Medicaid expansion in Oklahoma would bring health care coverage to 153,000 to 196,000 uninsured Oklahomans, according to a court filing last week.
The federal government would pay for 90% of the cost.
The result would be a state that is physically, psychologically and economically healthier, according to a coalition of health care groups that supports Medicaid expansion.
“Medicaid expansion can be expected to offer Oklahoma better health and mental health outcomes, increased access to services and medicine and financial stability for both families and health care providers,” according to the joint filing from the Oklahoma Hospital Association, the Oklahoma State Medical Association, the Oklahoma Osteopathic Association, the Oklahoma Nurses Association and Tulsa’s Saint Francis Health System.
The medical groups urge the state Supreme Court to allow circulation of an initiative petition to bring the Medicaid expansion to the state. If successful, the issue could go before voters in 2020.
Oklahoma — one of 14 states that hasn’t accepted federal Medicaid expansion funding — has the nation’s second-highest rate of uninsured people.

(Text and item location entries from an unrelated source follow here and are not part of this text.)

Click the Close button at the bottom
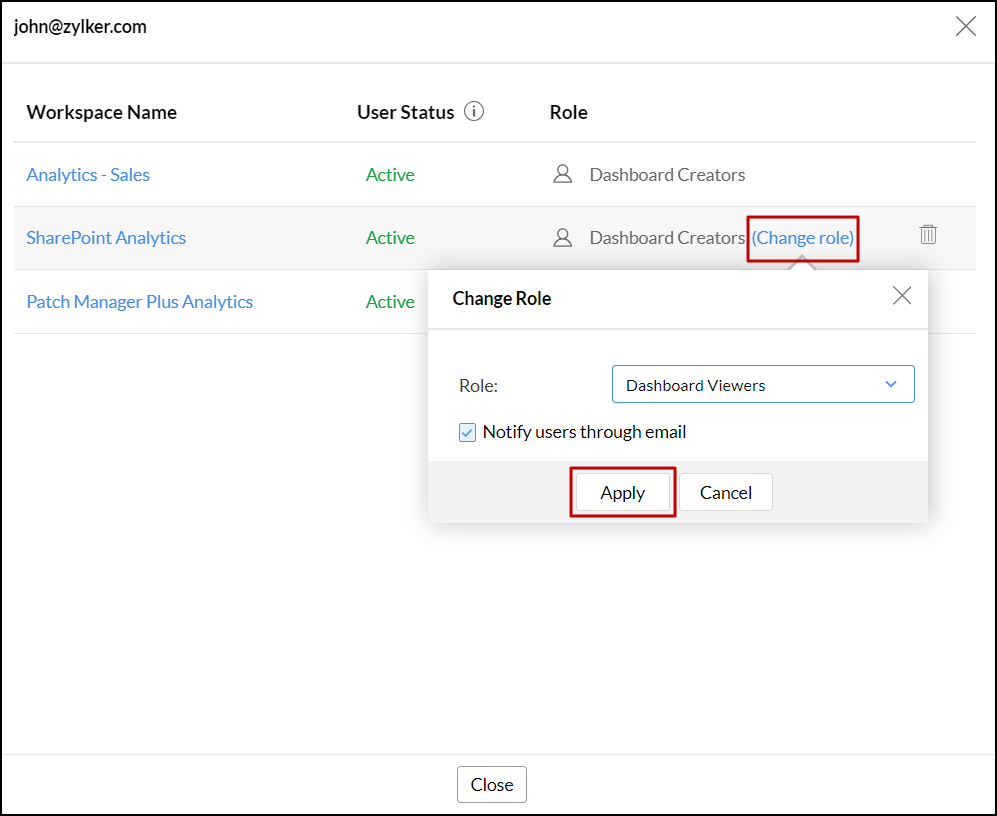 (x=491, y=785)
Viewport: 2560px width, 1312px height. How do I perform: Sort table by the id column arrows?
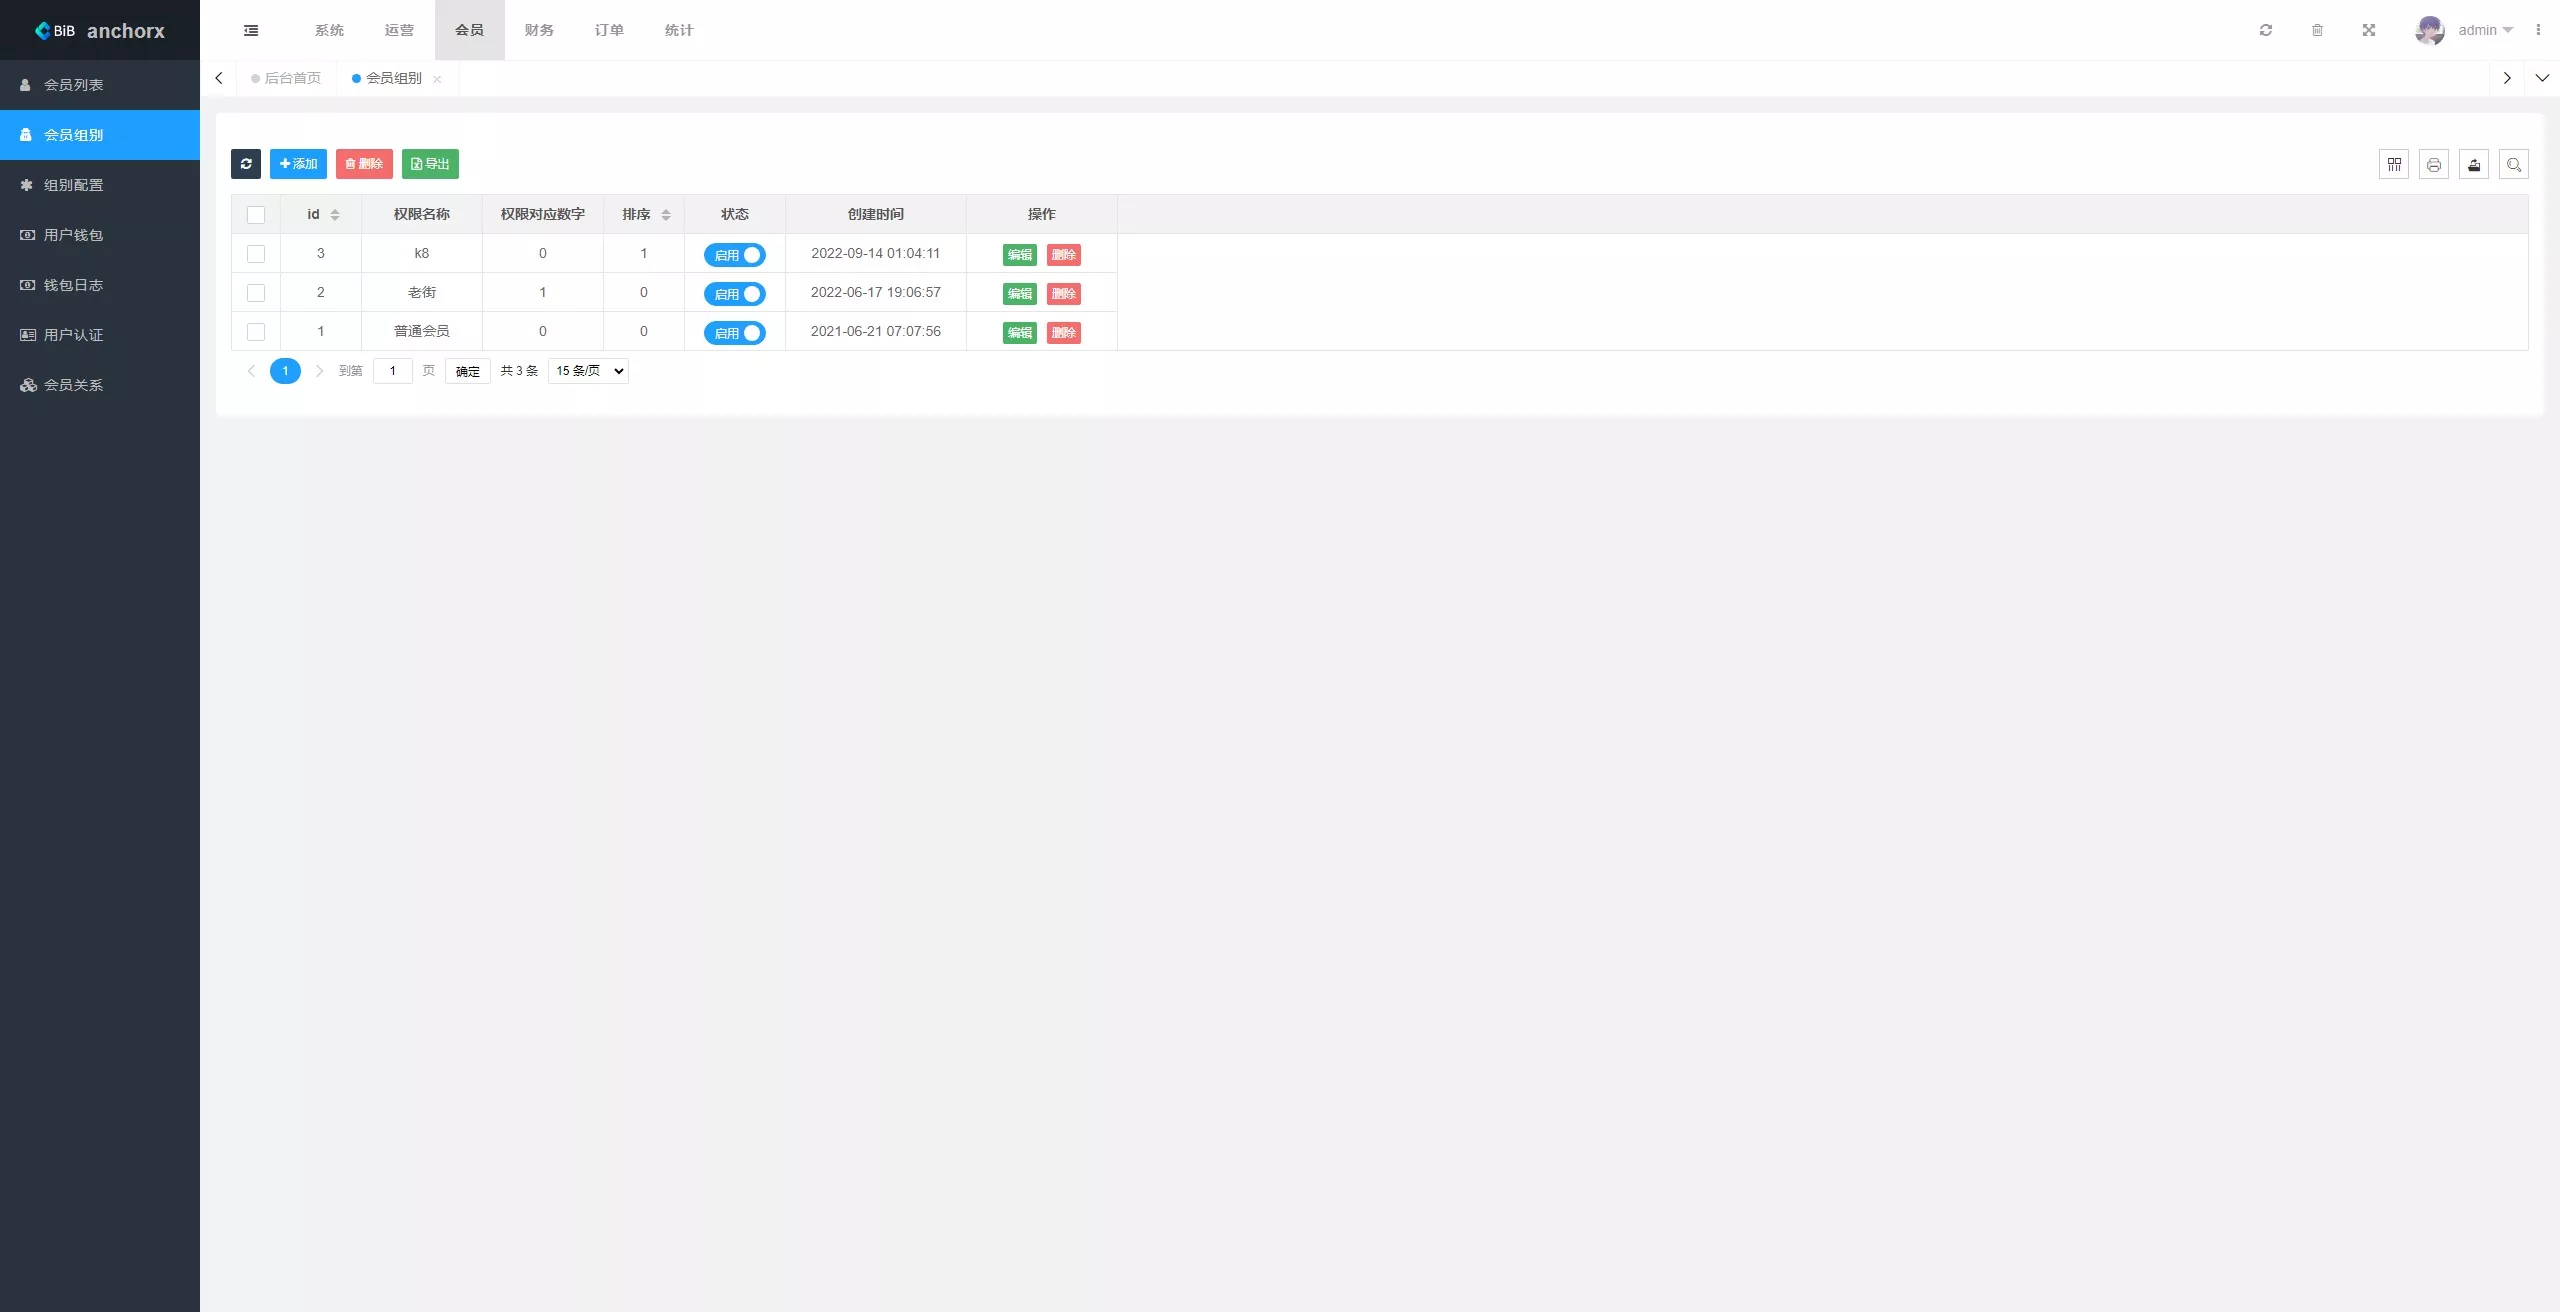335,215
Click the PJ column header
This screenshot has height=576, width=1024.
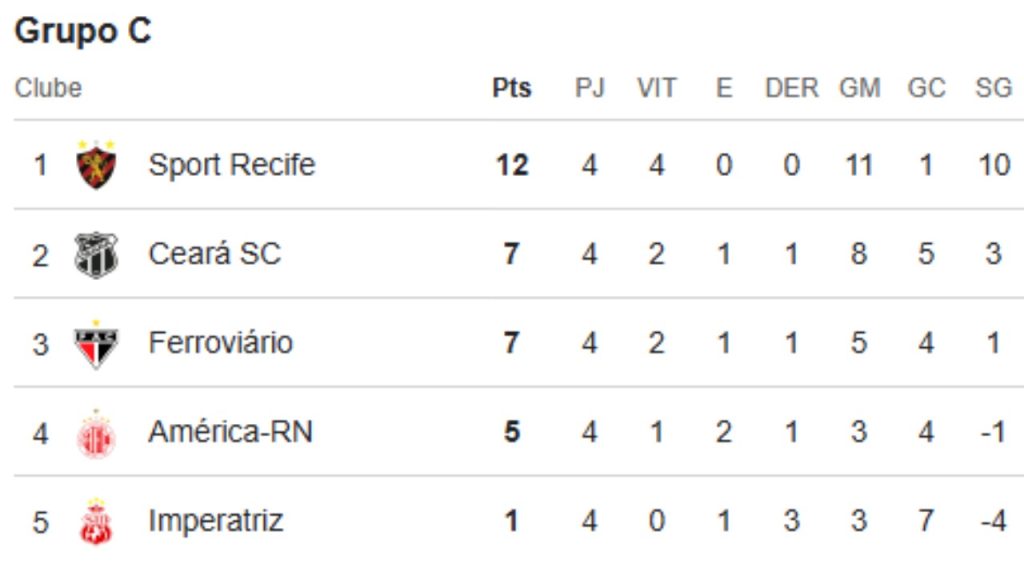coord(590,88)
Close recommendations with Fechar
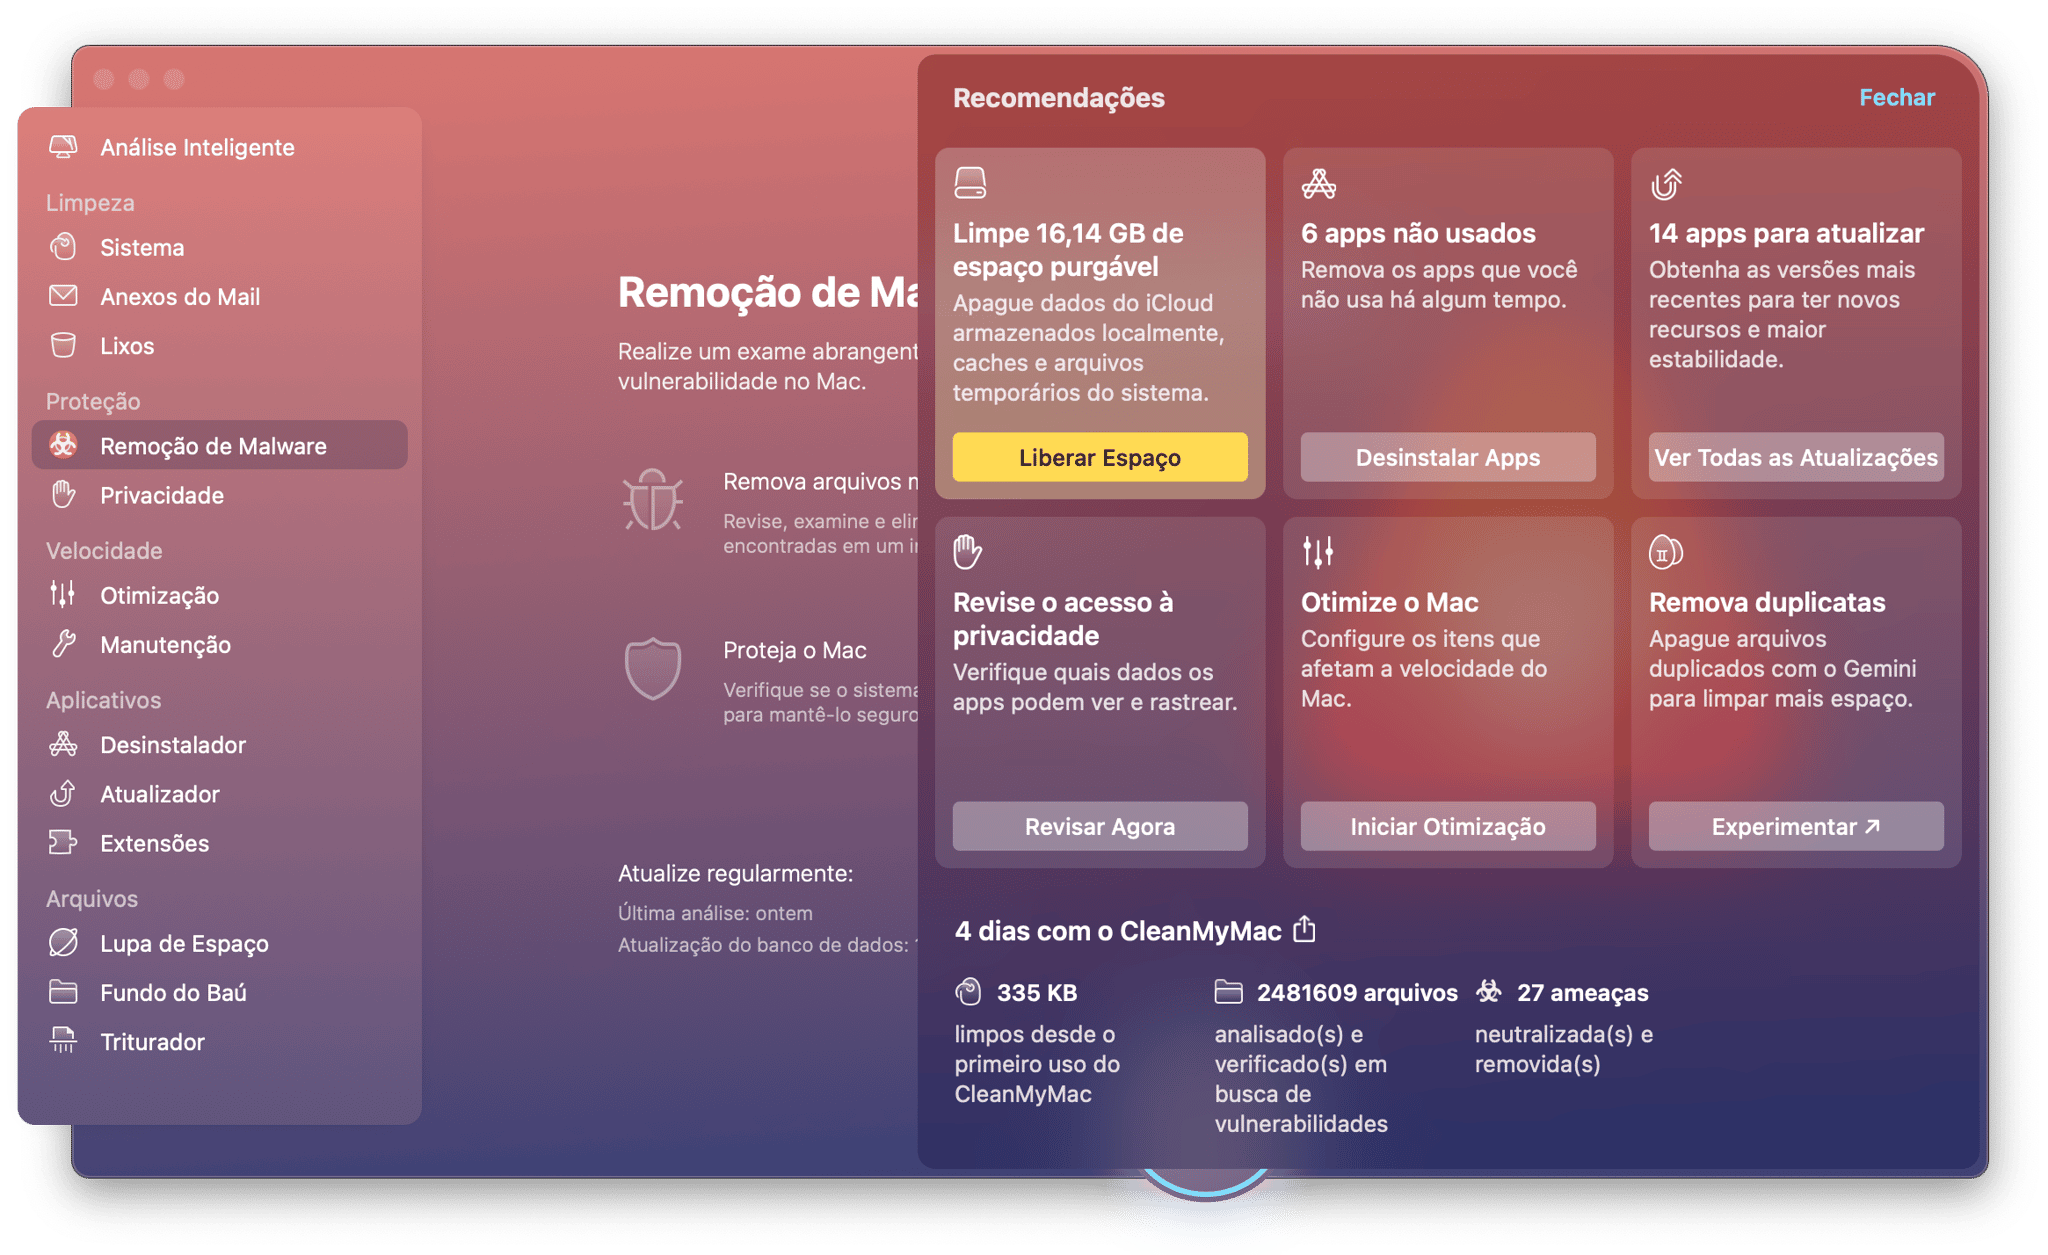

Rural Oklahoma hospitals have been hit hard by the state’s refusal to accept Medicaid money, the filing says. Largely because of uncompensated care, six rural hospitals have closed since 2010; another 17 are at high risk of closing, and 54% operate with a negative operating profit margin.
“A recent study found that rural hospitals in expansion states were 84% less likely to close that in nonexpansion states,” the filing says.
Oklahomans are paying for Medicaid expansion in other states, but our obstinate refusal to accept the money for our own people puts the health of the working poor and the financial stability of our rural hospital network at risk. The Supreme Court should allow the petition to move ahead.